Let $f:[-1,1]\to\mathbb R$ be $C^1$ class.
Define $g:[-1,1]\to\mathbb R$ by $$g(x)=\begin{cases}f(0) &\mathrm{if}\ x=0 \\ \frac{1}{x}\int_0^x f(t)dt &\mathrm{otherwise} \end{cases}$$
Then, show that $g$ is $C^1$.
If $x\neq 0$, $g$ is differentiable and $g'(x)=-\frac{1}{x^2}\int_0^x f(t)dt+\frac{1}{x}f(x)$ and this is continuous by Fundamental theorem of Calculus.
Thus what I have to show is $g'(0)$ exists and $\displaystyle\lim_{x\to 0}g'(x)=g'(0)$.
Expectation
Before calculating $g'(0)$, I expect $g'(0)$ is $\frac{f'(0)}{2}$ because if I assume $g'$ is continuous at $0$, i.e., $\displaystyle\lim_{x\to 0}g'(x)=g'(0)$, I have \begin{align} \lim_{x\to 0}g'(x) &=\lim_{x\to 0}\left[-\frac{1}{x^2}\int_0^x f(t)dt+\frac{1}{x}f(x)\right]\\ &\underset{\mathrm{l'Hôpital}}=\dfrac{f'(0)}{2}, \end{align} and thus $g'(0)=\dfrac{f'(0)}{2}$.
Anyway, I calculate $g'(0)$ by definition.

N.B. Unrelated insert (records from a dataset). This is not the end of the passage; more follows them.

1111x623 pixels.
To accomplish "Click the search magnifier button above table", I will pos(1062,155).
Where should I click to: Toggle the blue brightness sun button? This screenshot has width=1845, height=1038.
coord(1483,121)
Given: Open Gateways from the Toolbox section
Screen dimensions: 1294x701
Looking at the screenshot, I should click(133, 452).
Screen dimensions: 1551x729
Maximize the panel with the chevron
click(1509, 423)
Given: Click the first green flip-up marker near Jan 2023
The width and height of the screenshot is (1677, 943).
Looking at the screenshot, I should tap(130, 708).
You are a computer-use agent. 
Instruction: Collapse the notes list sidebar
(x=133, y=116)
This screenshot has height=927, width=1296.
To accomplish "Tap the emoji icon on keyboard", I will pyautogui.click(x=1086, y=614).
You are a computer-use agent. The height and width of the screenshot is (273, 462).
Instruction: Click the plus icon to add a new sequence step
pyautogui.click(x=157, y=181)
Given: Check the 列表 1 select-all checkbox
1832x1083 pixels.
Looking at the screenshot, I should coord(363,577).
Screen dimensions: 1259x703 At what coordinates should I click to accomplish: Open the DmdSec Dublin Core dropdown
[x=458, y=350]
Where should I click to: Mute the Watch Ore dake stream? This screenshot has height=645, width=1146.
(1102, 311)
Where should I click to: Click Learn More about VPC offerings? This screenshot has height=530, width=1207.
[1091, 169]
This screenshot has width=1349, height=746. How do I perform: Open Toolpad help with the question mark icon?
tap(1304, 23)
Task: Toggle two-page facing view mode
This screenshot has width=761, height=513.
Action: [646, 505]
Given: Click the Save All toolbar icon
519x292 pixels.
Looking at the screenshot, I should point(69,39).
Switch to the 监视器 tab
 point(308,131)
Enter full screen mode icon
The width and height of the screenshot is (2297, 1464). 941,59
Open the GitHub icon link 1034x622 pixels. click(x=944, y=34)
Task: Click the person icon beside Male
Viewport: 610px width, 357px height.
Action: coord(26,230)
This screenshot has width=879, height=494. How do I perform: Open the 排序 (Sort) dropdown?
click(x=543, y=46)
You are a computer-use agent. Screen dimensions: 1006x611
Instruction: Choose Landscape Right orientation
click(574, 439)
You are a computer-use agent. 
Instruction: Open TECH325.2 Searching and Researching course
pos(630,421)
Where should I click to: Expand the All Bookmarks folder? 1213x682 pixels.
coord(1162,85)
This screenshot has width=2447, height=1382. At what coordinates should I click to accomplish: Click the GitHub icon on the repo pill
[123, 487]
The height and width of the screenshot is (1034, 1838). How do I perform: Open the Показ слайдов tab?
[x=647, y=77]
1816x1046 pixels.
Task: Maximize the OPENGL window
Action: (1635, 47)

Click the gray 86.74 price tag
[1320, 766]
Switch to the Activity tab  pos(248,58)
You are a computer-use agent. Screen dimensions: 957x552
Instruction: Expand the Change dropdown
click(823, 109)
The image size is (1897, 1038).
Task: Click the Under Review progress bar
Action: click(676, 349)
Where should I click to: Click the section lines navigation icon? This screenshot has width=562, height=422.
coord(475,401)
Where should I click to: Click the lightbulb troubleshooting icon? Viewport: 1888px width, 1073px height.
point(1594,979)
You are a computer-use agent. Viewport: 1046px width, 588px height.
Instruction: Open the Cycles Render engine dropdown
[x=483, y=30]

I have to evaluate $$\lim_{h\to 0}\frac{g(h)-g(0)}{h}.$$ For $h>0$, I have $$\dfrac{g(h)-g(0)}{h}=\dfrac{\tfrac{1}{h}\int_0^h [f(t)-f(0)] dt}{h}$$ From the mean value theorem for integral, there is $c_h\in(0,h)$ s.t. $$\frac{1}{h}\int_0^h[f(t)-f(0)]dt=f(c_h)-f(0)$$ Thus $$\dfrac{g(h)-g(0)}{h}=\dfrac{f(c_h)-f(0)}{h}=\dfrac{c_h}{h}\dfrac{f(c_h)-f(0)}{c_h}$$ I have $\displaystyle\lim_{h\to 0^+}\dfrac{f(c_h)-f(0)}{c_h}=f'(0)$, but what is $\displaystyle\lim_{h\to 0^+}\dfrac{c_h}{h}$ ?
By the expectation above, $\displaystyle\lim_{h\to 0^+}\dfrac{c_h}{h}$ seems to be $\frac{1}{2}$, but I don't know how I should conclude that.
Perhaps my solution doesn't work. Thanks for the help.
Your argument doesn't work because you don't have control over $\frac {c_h}h$. Use L'Hopital's Rule (and the definition of $f'(0)$)to show that $\frac 1{x^{2}} \int_0^{x}[f(t)-f(0)-tf'(0)] dt \to 0$. Separate the terms and you will see that $g'(0)=\frac {f'(0)} 2$.